Es
miércoles. Paseo intranquilo por las calles vacías esperando a que anochezca.
Me acuerdo de verle pasar entre los suyos en silencio, a la luz de cirios
encendidos. No es la primera vez que le busco sin éxito, que regreso con el
alma vacía, pero nunca hasta hoy había compartido el desaliento de tantos
otros, huérfanos como yo, en este tiempo de tinieblas.
Es mi
camino una mezcla de adoquines inestables, tierra y barro y en las sombras
apenas se distinguen contornos del pasado de oníricas visiones. Entre ellos,
como un destello efímero, se desliza de pronto su presencia, inconfundible
incluso desde la distancia. Me detengo entonces, seguro de que viene hacia mí pero al mismo tiempo incapaz de dar un paso más, paralizado por la excitación,
tratando de calcular un saludo, un halago, cualquier cosa con que llamar su
atención. Todo en vano, pues mudo recibo su mirada tranquila al pasar a mi lado
y el suave tacto de su mano en mi hombro invitándome a seguirle.
Me uno
pues a aquellos que le acompañan, mantengo su ritmo sosegado a distancia
prudencial, pues aún experimento un respeto rayano en el temor. Los gestos que
me rodean instilan, sin embargo, una paz desconocida que me arroba por
momentos. Nada se escucha sobre el rumor de nuestros pasos y una esquila cercana
que viene por detrás. En silencio continuamos por senderos que apenas reconozco
mas presiento seguros como ningún otro lugar. Cuando por fin nos detenemos, no
siento cansancio ni apetito alguno. A unos metros le observo volverse hacia
nosotros, desprenderse de su hatillo y sentarse sobre una roca. Se mesa el cabello y se tienta la ropa sobre los
brazos como si tuviera frío. Pronuncia algo que no puedo entender y continúa
hablando mientras me siento alrededor como todos los demás.
Se mueve
despacio y habla pausado, como si acariciara las palabras, dotándolas de un
gusto embriagador imposible de ignorar. Escucho con la certeza del entendimiento,
aprendiendo en cada frase, en cada gesto. Su lógica es sencilla y abrumadora,
pura como las miradas que nos dedica. Sin atisbo de vanidad comparte esa
grandeza con un entusiasmo sereno de buen maestro y en su voz se va entregando
poco a poco, por entero. En uno de sus silencios, cierra los ojos y los abre
alzando al cielo una mirada que parece de angustia. Sé que tiene miedo y me
estremece lo que habrá de sucederle. Él también lo sabe, como todo lo demás.
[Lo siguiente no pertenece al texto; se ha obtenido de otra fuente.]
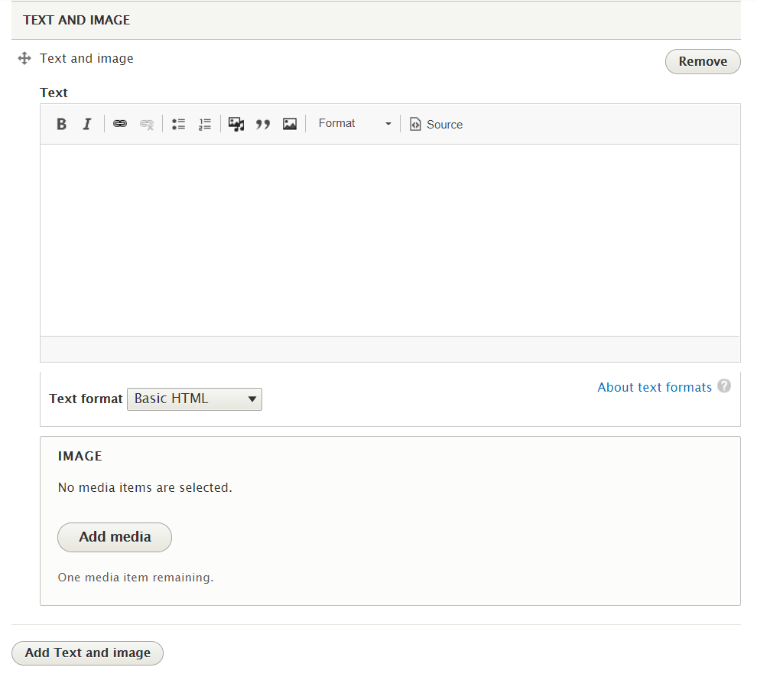Click Add Text and image button

click(x=87, y=653)
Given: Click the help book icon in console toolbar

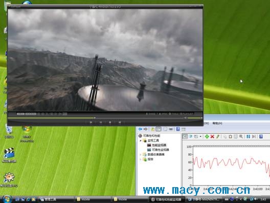Looking at the screenshot, I should 178,129.
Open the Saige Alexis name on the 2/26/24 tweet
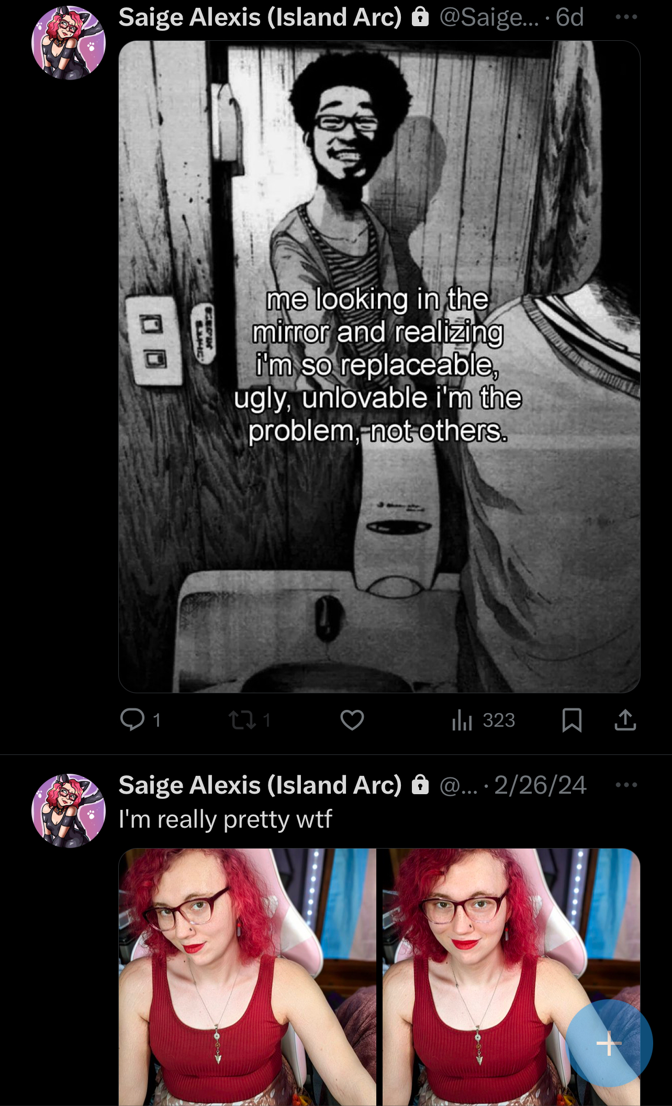This screenshot has width=672, height=1106. (x=260, y=785)
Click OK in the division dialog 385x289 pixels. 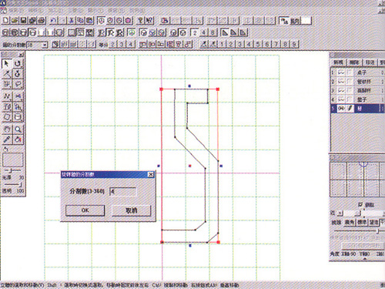point(85,210)
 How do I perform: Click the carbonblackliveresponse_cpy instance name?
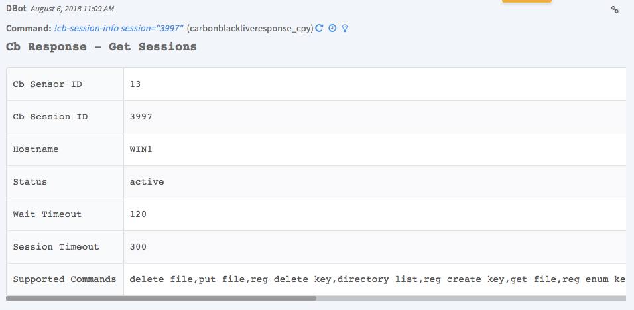coord(250,29)
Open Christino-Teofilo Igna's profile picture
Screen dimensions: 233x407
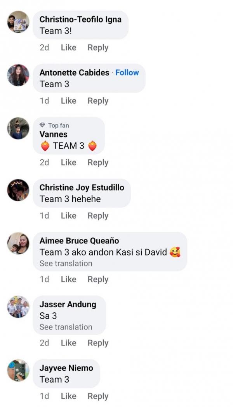(x=18, y=22)
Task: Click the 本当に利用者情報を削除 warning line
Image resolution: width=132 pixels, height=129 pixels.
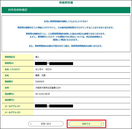Action: [66, 21]
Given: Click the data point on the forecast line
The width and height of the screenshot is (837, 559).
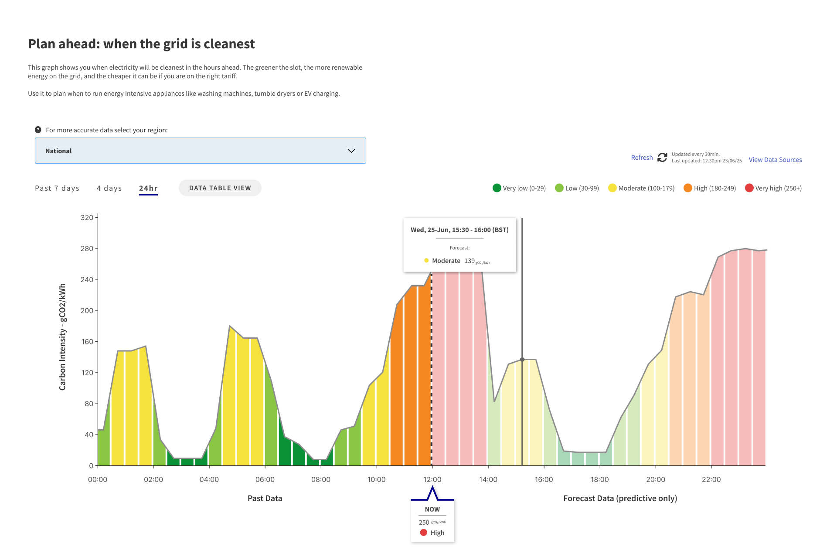Looking at the screenshot, I should pos(522,360).
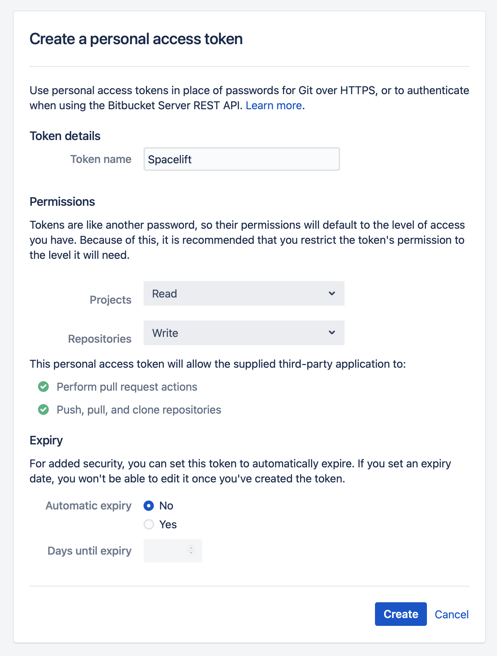Open the Repositories permission dropdown showing Write
Screen dimensions: 497x656
pyautogui.click(x=243, y=333)
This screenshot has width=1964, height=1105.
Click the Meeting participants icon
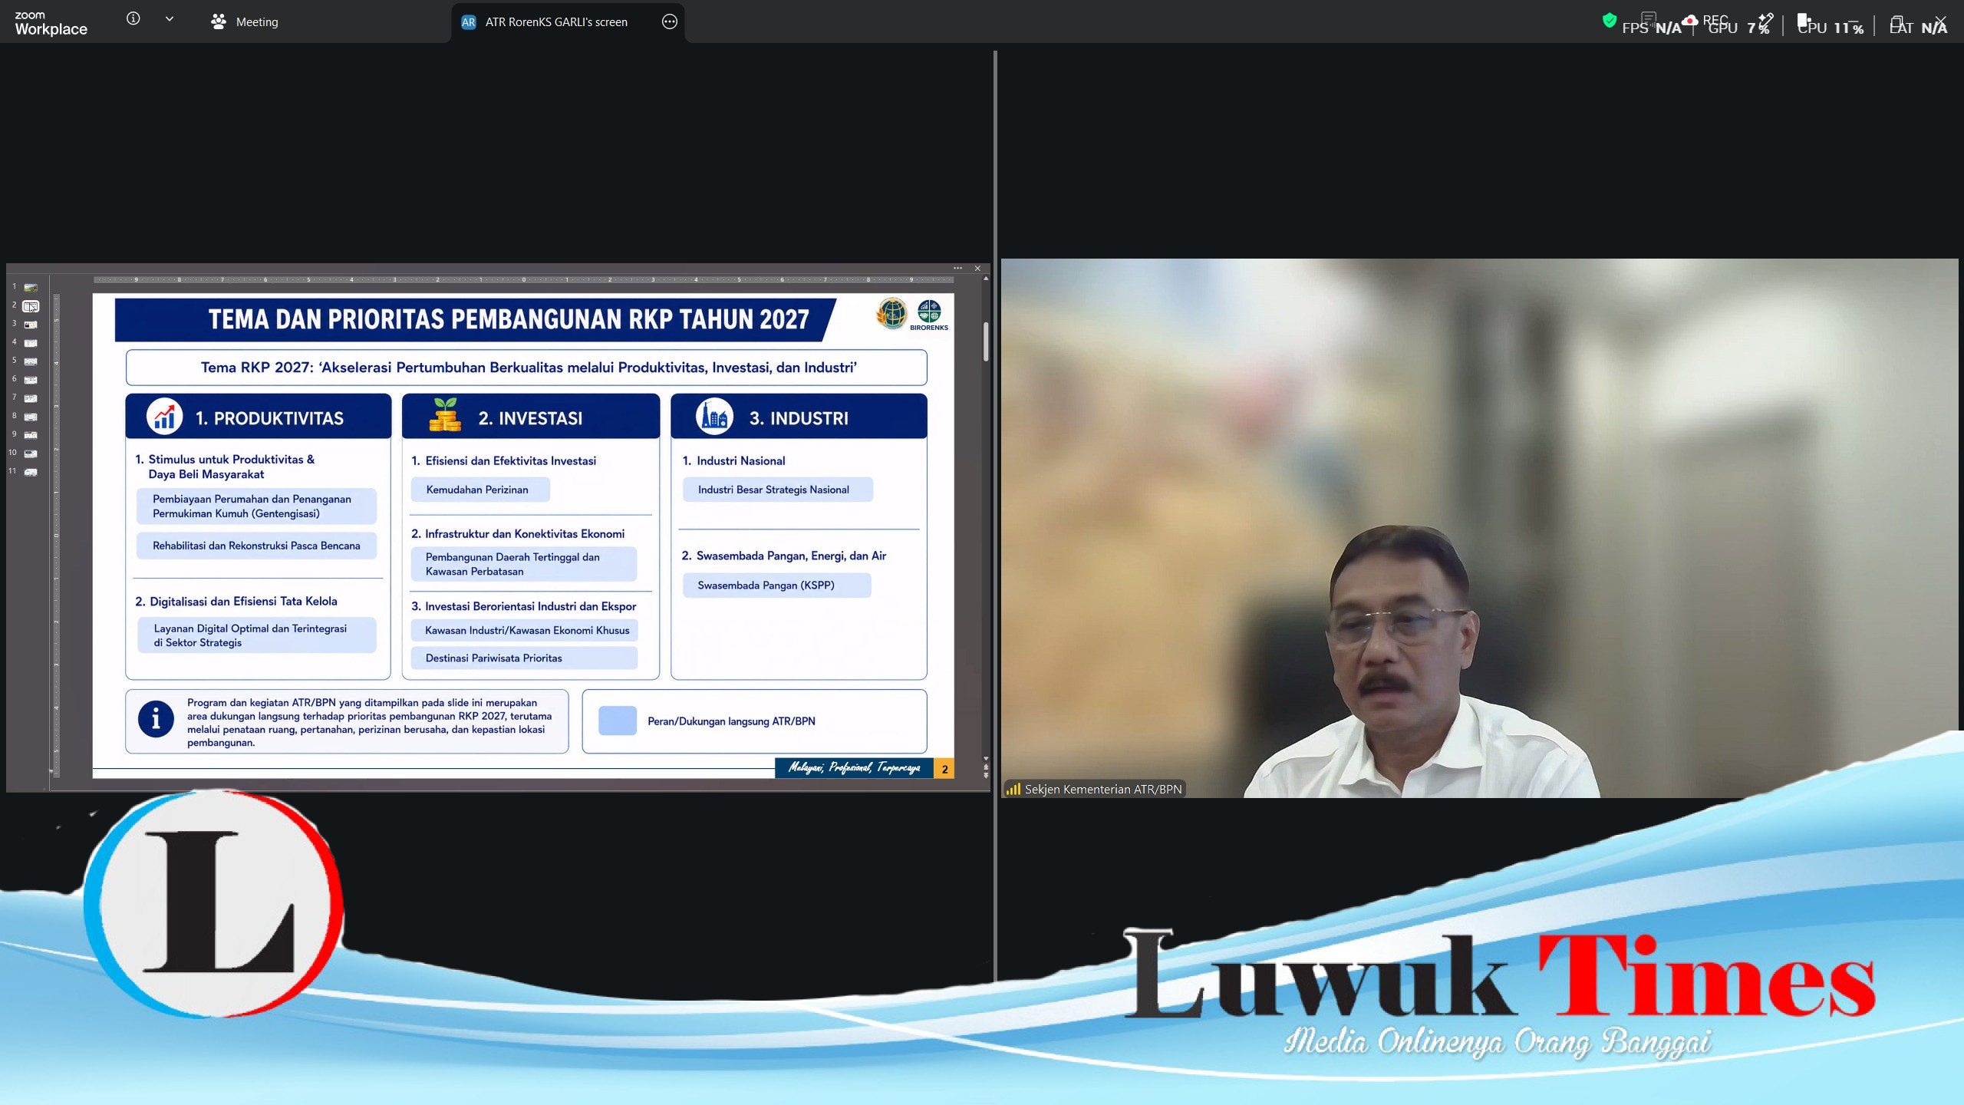[219, 21]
Pero sonríe al fin en una muestra de valor incalculable, como si anticipara la
gloria que le aguarda.
Entonces
decide que es hora de marchar. Muy despacio se levanta y camina lento entre
los que le observamos sentados en el suelo. Al llegar hasta mí, posa la mano en
mi cabeza como hizo con el resto. Siento un temblor ligerísimo de sus dedos al
tiempo que una pena inmensa que me impulsa a sujetarle, a no dejarle ir.
Pero no me muevo. Ni él se demora un solo instante más.